Three series of novel 1-aryl-3-(4-methylsulfonylphenyl) pyrazole derivatives were synthesized, characterized by several spectroscopic techniques, and investigated as potential anti-inflammatory and anticancer agents. The biological evaluation showed that almost all the synthesized compounds have significant potency and selectivity for the COX-2 enzyme over COX-1 with noticeable anti-inflammatory activity compared to celecoxib and indomethacin. Accordingly, compounds 8a, 8b, 8e, 8j, 8l, 9a, 9b, 9c, and 10b showed the best COX-2 inhibition (IC50 ranged from 0.059 to 0.079 µM) with good anti-inflammatory activity (% of edema inhibition ranged from 87.9 to 67.5). Moreover, compound 8b possessed the highest selectivity index regarding COX-2 isozyme (SI = 211) in comparison to celecoxib (SI = 312) with good in vivo anti-inflammatory activity (% edema inhibition = 77.70 after 5 h).
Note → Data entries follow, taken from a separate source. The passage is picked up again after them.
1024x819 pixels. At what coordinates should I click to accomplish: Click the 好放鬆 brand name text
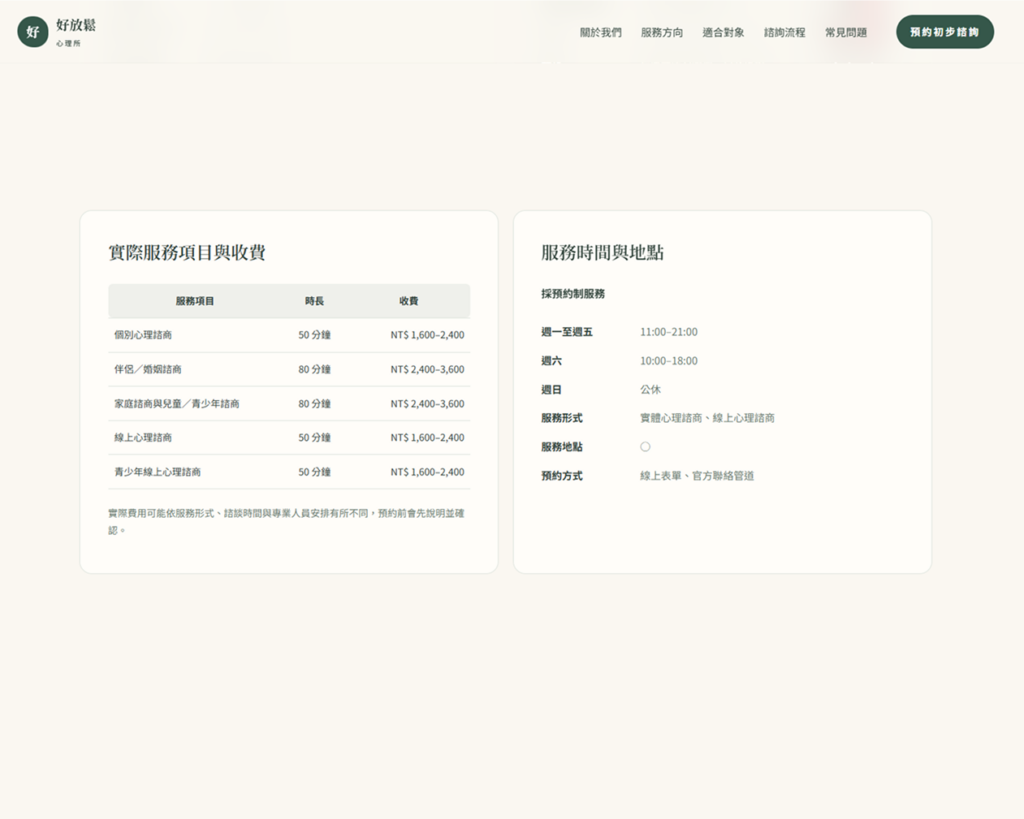(76, 25)
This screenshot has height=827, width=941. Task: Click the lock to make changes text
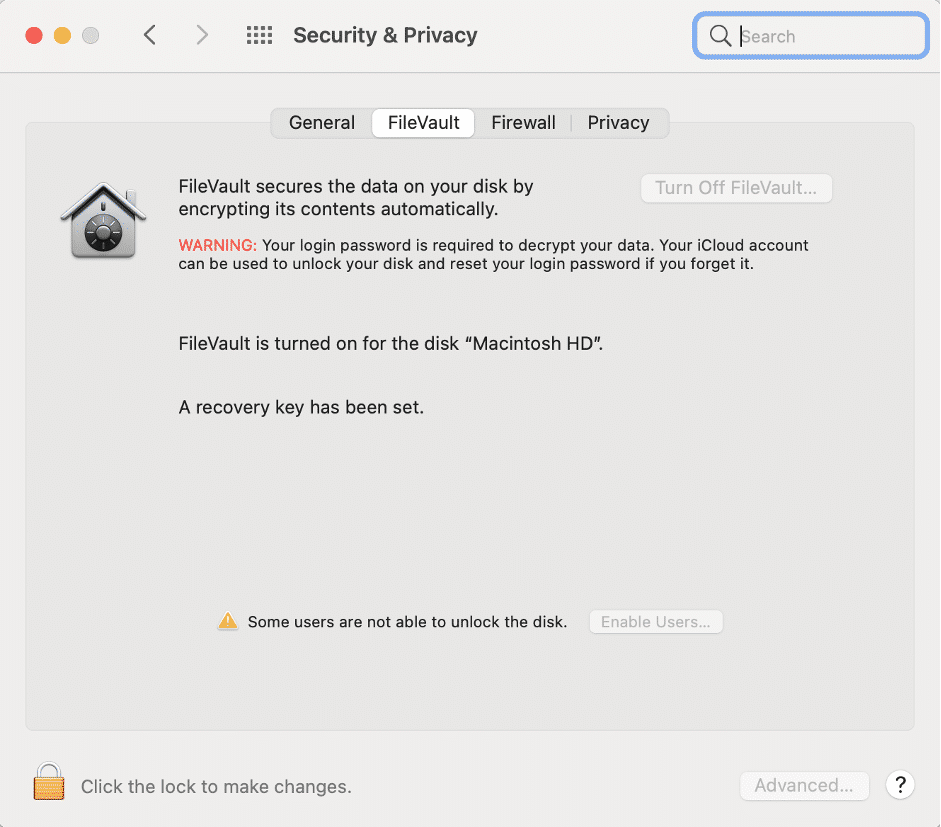coord(217,786)
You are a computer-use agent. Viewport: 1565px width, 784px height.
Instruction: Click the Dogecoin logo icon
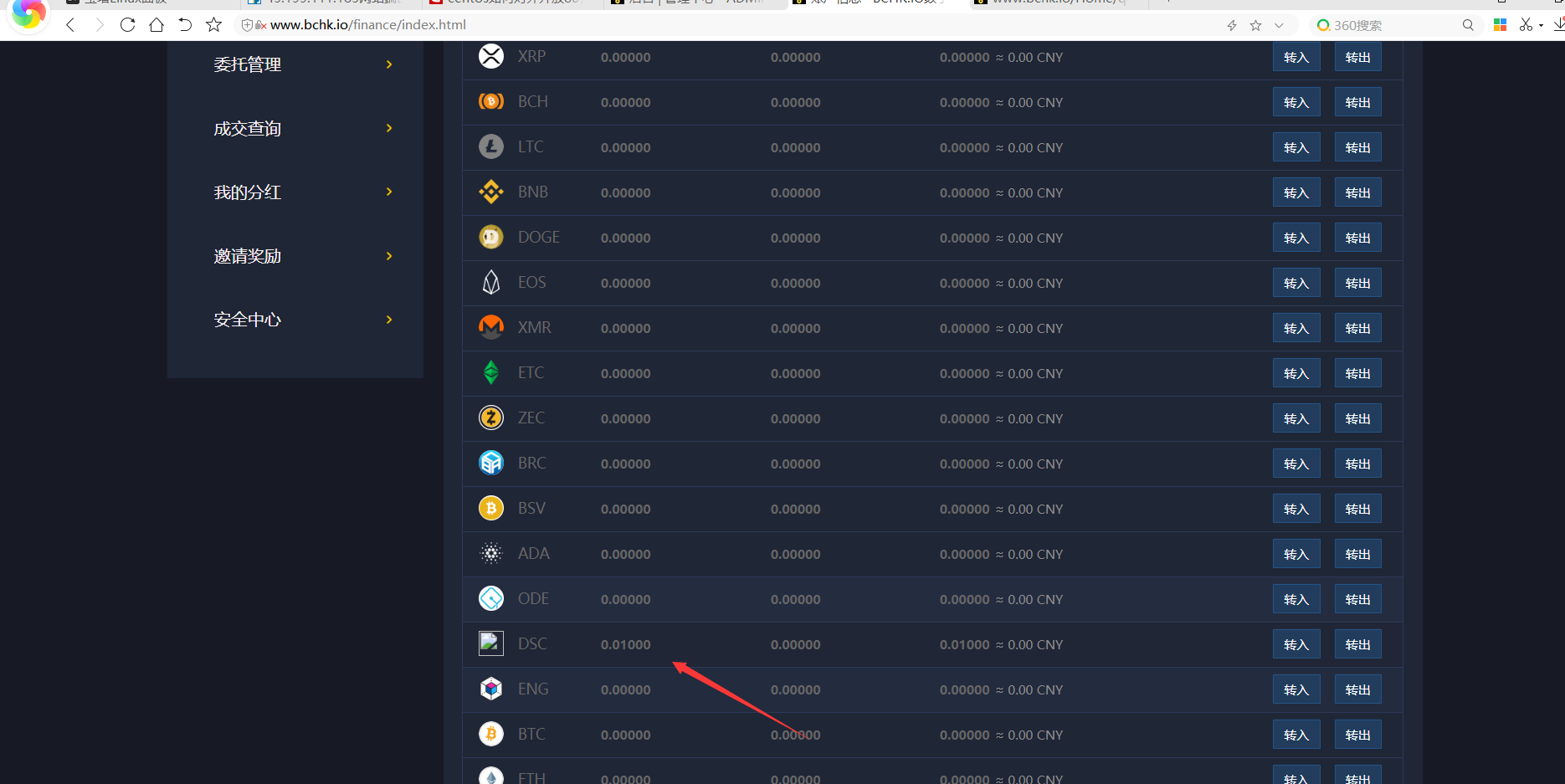(x=491, y=238)
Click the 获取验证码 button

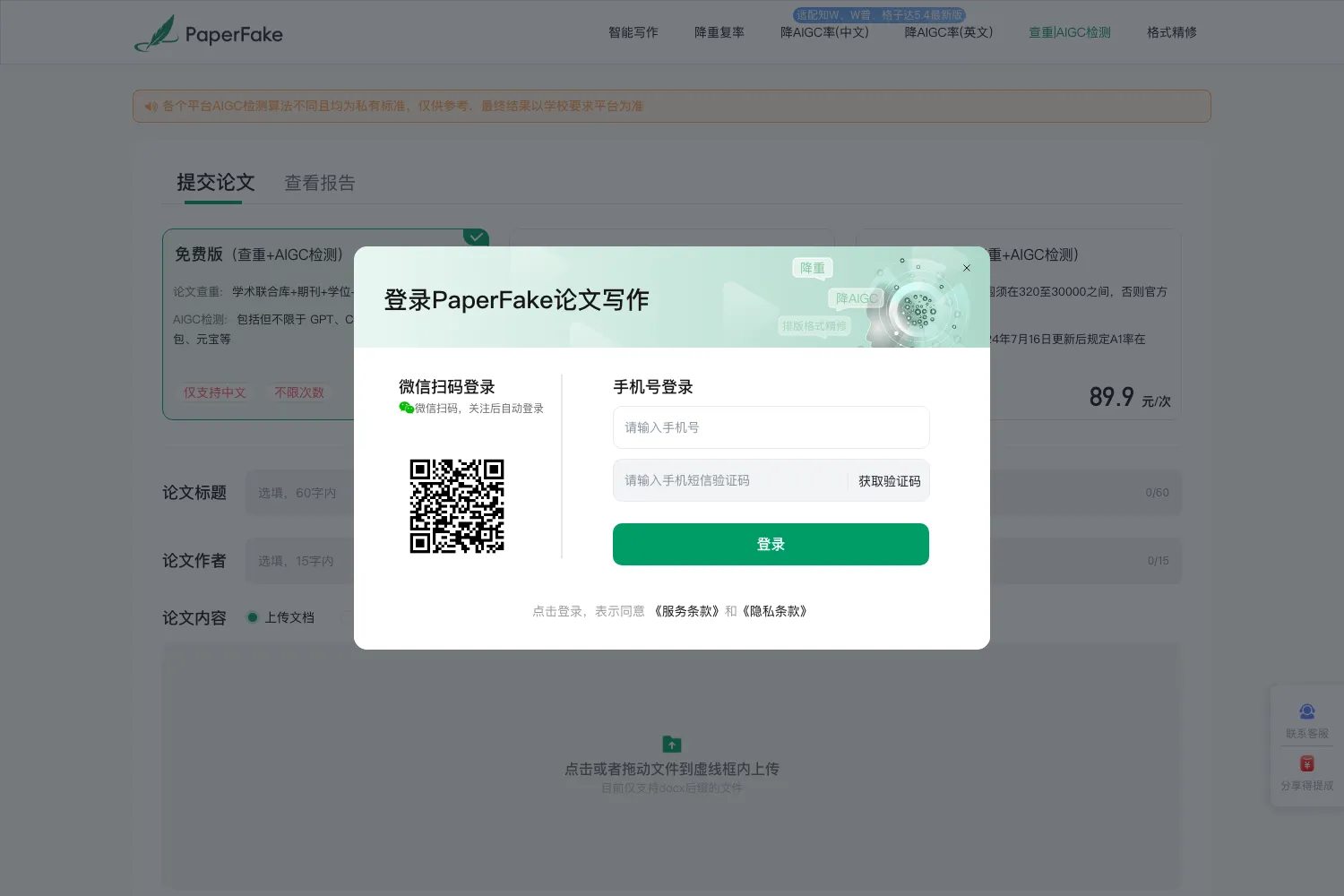(889, 481)
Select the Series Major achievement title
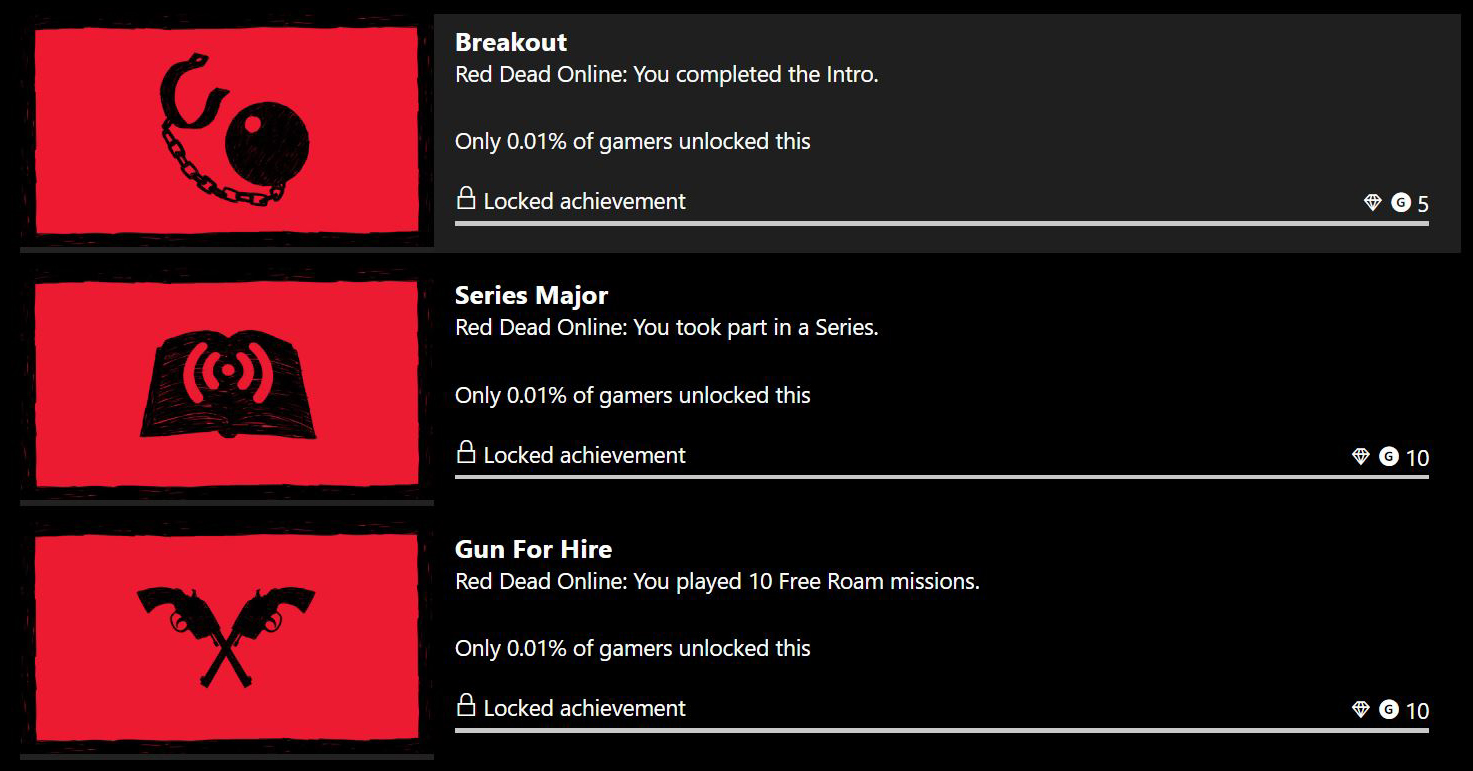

Also, compounds 8a, 8b, 8j, 8l, and 9a showed ulcerogenic liability and histopathological changes close to celecoxib. Molecular docking and dynamics simulations were also conducted to illustrate the binding modes inside the COX-2 active site. Furthermore, all compounds were screened against three cancer cell line panels to determine their antiproliferative properties by MTT assay. Compounds 8a, 8b, and 8e along with their cyclized forms 9a, 9b, and 9c exhibited a considerable antiproliferative effect on liver (IC50: 6.81-19.71 µM), colon (IC50: 7.64-15.34 µM), and breast (IC50: 6.77-18.41 µM) cancer cell lines. More importantly, compounds 8a, 8e, 9a, and 9b were found to be safe on normal HEK-293T kidney cells in comparison to cancer cells, especially compound 8e with IC50 value of 66.45 µM. Mechanistic studies demonstrated the apoptotic activity of the most active compounds 8a, 8e, 9a, and 9b on MCF-7 cancer cells by inducing a strong S phase cell cycle arrest suggesting that the mechanism of its antiproliferative activity may be through COX-2 inhibition. Finally, the hit compounds 8a, 8b and 9a were discovered to have selective COX-2 inhibitory activity and good anti-inflammatory activity with minimal ulcerogenic effect as well as potent anticancer activity.